To this day, London lawyer Tony Little, J.W.'s great-grandson, sits with members of
his family in Section C, row X, seats 13-16.
"It's a great place to watch football and I'm sorry an era is coming to an
end," Little says. "I haven't missed many games."
He is not alone. Dr. Bill Tew has been coming since 1937 and along with his wife,
Anne, drives in from Grand Bend.
"I give Western a lot of credit for remaining competitive year after
year," Tew says. "The coaching staff has been excellent over the years and I've
never seen a better organization."
Many players among more than a thousand who've played over the years can be seen at
games decades later. Jack Fowler, a guard/linebacker (they played both ways then) from
1949-53, has had six seats since 1957. He remembers watching plenty of exciting games but
few as exciting as a championship game against the University of Toronto he played in.
"In 1953, we didn't have that great a team but ended up winning (12-8),"
he recalled.
"Seven or eight of us shouldn't have dressed due to injuries. I'll never forget
a Don Getty touchdown pass to Murray Henderson. My roommate, Ray Truant, was outstanding.
Something (coach) John Metras taught us that remained with us was to focus on the basics,
to practise and do them well or he'd knock us on our backsides."

Brief A:
In the football passage, switch "Western" to "the university" and write out the part between "To this day, London" and "he played in.", inclusive.
Brief B:
Answer these questions from the football passage:
(i) Since what year has Dr. Bill Tew been coming to games?
(ii) What was the final score of the 1953 championship game against the University of Toronto?
(iii) Who was Jack Fowler's roommate?

Information shown:
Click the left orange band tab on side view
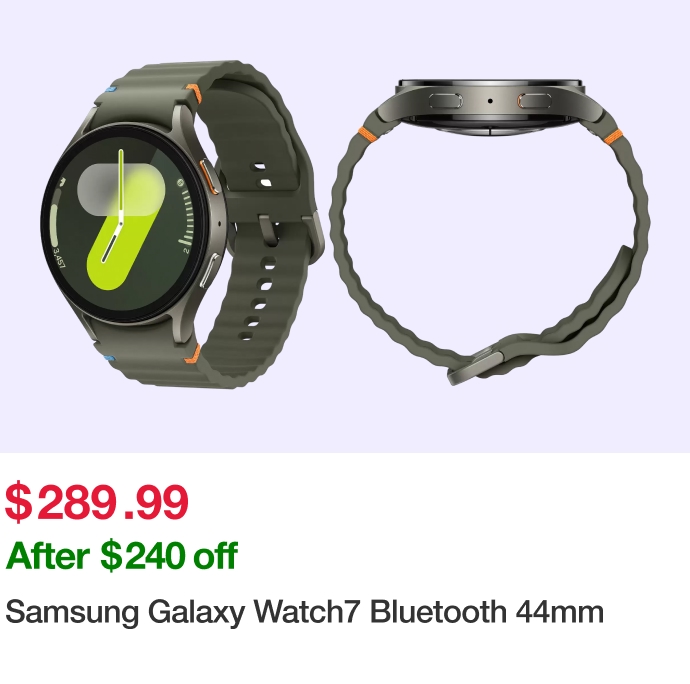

Result A:
To this day, London lawyer Tony Little, J.W.'s great-grandson, sits with members of
his family in Section C, row X, seats 13-16.
"It's a great place to watch football and I'm sorry an era is coming to an
end," Little says. "I haven't missed many games."
He is not alone. Dr. Bill Tew has been coming since 1937 and along with his wife,
Anne, drives in from Grand Bend.
"I give the university a lot of credit for remaining competitive year after
year," Tew says. "The coaching staff has been excellent over the years and I've
never seen a better organization."
Many players among more than a thousand who've played over the years can be seen at
games decades later. Jack Fowler, a guard/linebacker (they played both ways then) from
1949-53, has had six seats since 1957. He remembers watching plenty of exciting games but
few as exciting as a championship game against the University of Toronto he played in.

Result B:
(i) 1937
(ii) 12-8
(iii) Ray Truant